=== Section Start ===

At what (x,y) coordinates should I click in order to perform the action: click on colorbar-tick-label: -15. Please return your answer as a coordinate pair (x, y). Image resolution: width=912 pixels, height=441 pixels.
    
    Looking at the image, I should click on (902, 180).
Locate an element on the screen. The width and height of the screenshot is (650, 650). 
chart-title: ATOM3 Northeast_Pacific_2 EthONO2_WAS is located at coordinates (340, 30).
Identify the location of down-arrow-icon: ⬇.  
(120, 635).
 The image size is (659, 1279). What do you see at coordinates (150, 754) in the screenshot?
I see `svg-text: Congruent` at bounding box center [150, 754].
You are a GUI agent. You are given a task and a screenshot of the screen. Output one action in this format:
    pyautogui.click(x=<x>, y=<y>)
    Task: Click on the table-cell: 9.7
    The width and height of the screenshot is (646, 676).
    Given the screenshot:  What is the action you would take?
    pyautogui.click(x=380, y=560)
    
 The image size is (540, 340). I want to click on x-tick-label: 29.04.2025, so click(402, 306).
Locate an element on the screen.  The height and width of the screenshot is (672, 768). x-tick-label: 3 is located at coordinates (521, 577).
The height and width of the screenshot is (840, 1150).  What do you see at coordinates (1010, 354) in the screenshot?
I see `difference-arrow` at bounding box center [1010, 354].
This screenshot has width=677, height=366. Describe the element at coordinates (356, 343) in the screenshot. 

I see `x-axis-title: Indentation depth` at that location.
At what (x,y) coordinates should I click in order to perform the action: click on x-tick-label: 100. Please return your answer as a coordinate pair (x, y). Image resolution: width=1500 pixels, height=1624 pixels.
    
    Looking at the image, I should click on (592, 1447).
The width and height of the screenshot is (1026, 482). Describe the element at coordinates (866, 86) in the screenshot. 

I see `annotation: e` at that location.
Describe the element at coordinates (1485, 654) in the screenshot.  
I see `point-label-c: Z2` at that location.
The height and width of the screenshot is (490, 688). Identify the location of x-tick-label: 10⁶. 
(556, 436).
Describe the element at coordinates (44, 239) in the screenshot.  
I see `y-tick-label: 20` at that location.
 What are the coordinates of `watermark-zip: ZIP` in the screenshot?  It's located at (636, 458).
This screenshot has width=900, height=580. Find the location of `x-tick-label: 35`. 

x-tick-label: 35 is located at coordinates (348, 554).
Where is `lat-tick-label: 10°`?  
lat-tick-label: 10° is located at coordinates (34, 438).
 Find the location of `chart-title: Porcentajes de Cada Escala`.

=== Section End ===

### Goal of the exercise:
Extract every one of the records above and reproduce them verbatim, line for line, without changing any character.

### Answer section:
At what (x,y) coordinates should I click in order to perform the action: click on colorbar-tick-label: -15. Please return your answer as a coordinate pair (x, y). Image resolution: width=912 pixels, height=441 pixels.
    
    Looking at the image, I should click on (902, 180).
Locate an element on the screen. The width and height of the screenshot is (650, 650). 
chart-title: ATOM3 Northeast_Pacific_2 EthONO2_WAS is located at coordinates (340, 30).
Identify the location of down-arrow-icon: ⬇.  
(120, 635).
 The image size is (659, 1279). What do you see at coordinates (150, 754) in the screenshot?
I see `svg-text: Congruent` at bounding box center [150, 754].
You are a GUI agent. You are given a task and a screenshot of the screen. Output one action in this format:
    pyautogui.click(x=<x>, y=<y>)
    Task: Click on the table-cell: 9.7
    The width and height of the screenshot is (646, 676).
    Given the screenshot:  What is the action you would take?
    pyautogui.click(x=380, y=560)
    
 The image size is (540, 340). I want to click on x-tick-label: 29.04.2025, so click(402, 306).
Locate an element on the screen.  The height and width of the screenshot is (672, 768). x-tick-label: 3 is located at coordinates (521, 577).
The height and width of the screenshot is (840, 1150).  What do you see at coordinates (1010, 354) in the screenshot?
I see `difference-arrow` at bounding box center [1010, 354].
This screenshot has width=677, height=366. Describe the element at coordinates (356, 343) in the screenshot. 

I see `x-axis-title: Indentation depth` at that location.
At what (x,y) coordinates should I click in order to perform the action: click on x-tick-label: 100. Please return your answer as a coordinate pair (x, y). Image resolution: width=1500 pixels, height=1624 pixels.
    
    Looking at the image, I should click on (592, 1447).
The width and height of the screenshot is (1026, 482). Describe the element at coordinates (866, 86) in the screenshot. 

I see `annotation: e` at that location.
Describe the element at coordinates (1485, 654) in the screenshot.  
I see `point-label-c: Z2` at that location.
The height and width of the screenshot is (490, 688). Identify the location of x-tick-label: 10⁶. 
(556, 436).
Describe the element at coordinates (44, 239) in the screenshot.  
I see `y-tick-label: 20` at that location.
 What are the coordinates of `watermark-zip: ZIP` in the screenshot?  It's located at (636, 458).
This screenshot has width=900, height=580. Find the location of `x-tick-label: 35`. 

x-tick-label: 35 is located at coordinates (348, 554).
Where is `lat-tick-label: 10°`?  
lat-tick-label: 10° is located at coordinates (34, 438).
 Find the location of `chart-title: Porcentajes de Cada Escala`.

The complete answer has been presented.